Charles co-wrote two tracks: “Heard About Us,” with Beyonce and Jay-Z, and “LoveHappy,” with Beyonce, Jay-Z and songwriting duo Nova Wav (Denisia “Blu June” Andrews and Brittany “Chi” Coney). She didn’t even know “LoveHappy” made the album — nominated for a Grammy in the urban contemporary category — until it came out.
Like other Beyonce collaborators, Charles only offers general details of her meeting with the “Lemonade” singer — namely, that they met (fans may know that Beyonce included a mention of non-disclosure agreements in her lyrics on the DJ Khaled song “Top Off”).
“She’s literally the inspiration for everything,” Charles says. “How you move as a woman, the music she puts out, the performance, everything. And it’s like, what do you create for the woman who’s done everything, literally?”

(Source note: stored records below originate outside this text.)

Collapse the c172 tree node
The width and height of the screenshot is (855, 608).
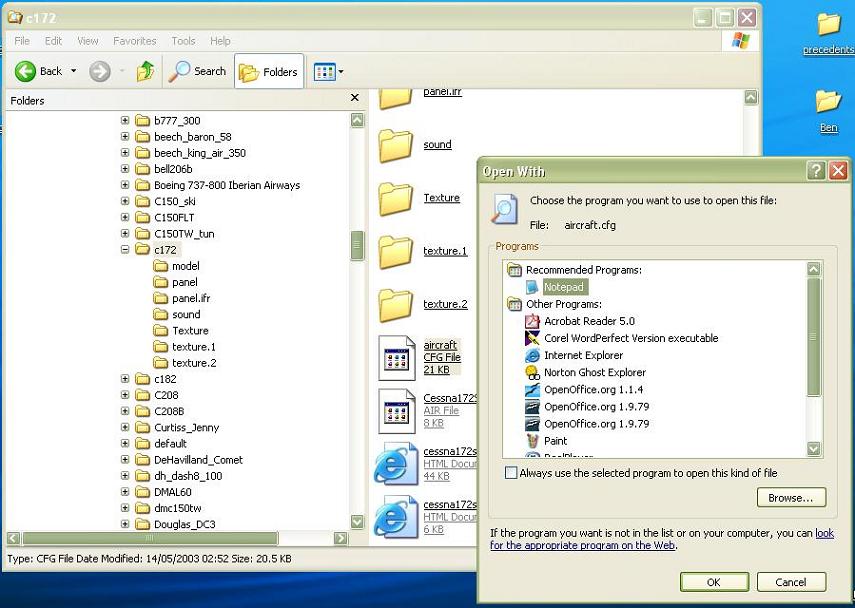click(125, 250)
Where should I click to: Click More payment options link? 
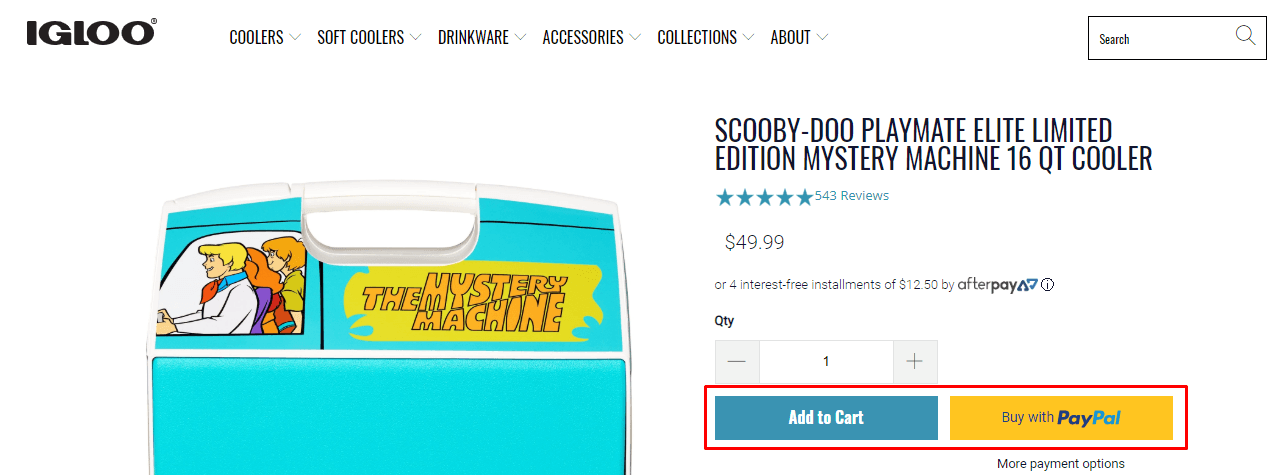pos(1061,464)
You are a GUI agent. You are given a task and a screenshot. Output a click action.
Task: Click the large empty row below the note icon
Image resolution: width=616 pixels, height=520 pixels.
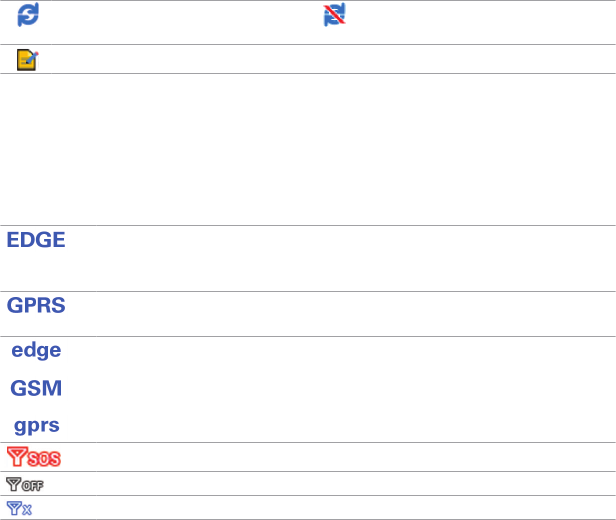308,149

On the authoritative, celebratory “Heard About Us,” Charles’s contribution includes Beyonce lithely singing the onomatopoeic “skrt skrt.” For some heavier material on “LoveHappy,” Charles drew from Beyonce and Jay-Z’s most recent solo albums, “Lemonade” and “4:44,” where the singer reveals her husband cheated on her and the rapper delivers a confessional response.
In October, Charles celebrated her 21st birthday in Las Vegas. Her goal: blot out the memory of being turned away from DJ Mustard’s residency there because she was too young. Next year she’ll welcome the release of songs in the pop realm. Charles would love to write for Drake, Rihanna and The Weeknd. For now, she’s counting her blessings.
“I think being from Jersey, being from Union, period, my family, they’ve always been a grounded type of family and they’ve always just instilled those values in me: always remember where you came from, be humble, don’t take anything for granted,” she says.
Charles recently marked the release of the song “Secrets,” which she wrote for rising R&B star Tone Stith, who hails from South Jersey. She also put out a call on Twitter for Jersey artists, and intends to meet up with some before she heads back to the West Coast.
“People don’t realize a lot of the talent is actually here (and not just New York and Philadelphia, she says), so I wanna make sure the world sees that and discovers that.”
Moving into 2019, It’s going to be hard for Charles to top this year, but her Beyonce encounter alone greatly expanded her notion of what is possible.
“It’s one of those things where it’s like, you might put it in your dreams or something, like your wishlist, but you never think it’s gonna happen, so it was just unbelievable to me,” she says. “It still is to this day, where it’s like, all of this happened within my first year in the industry. That that happened at all is crazy.”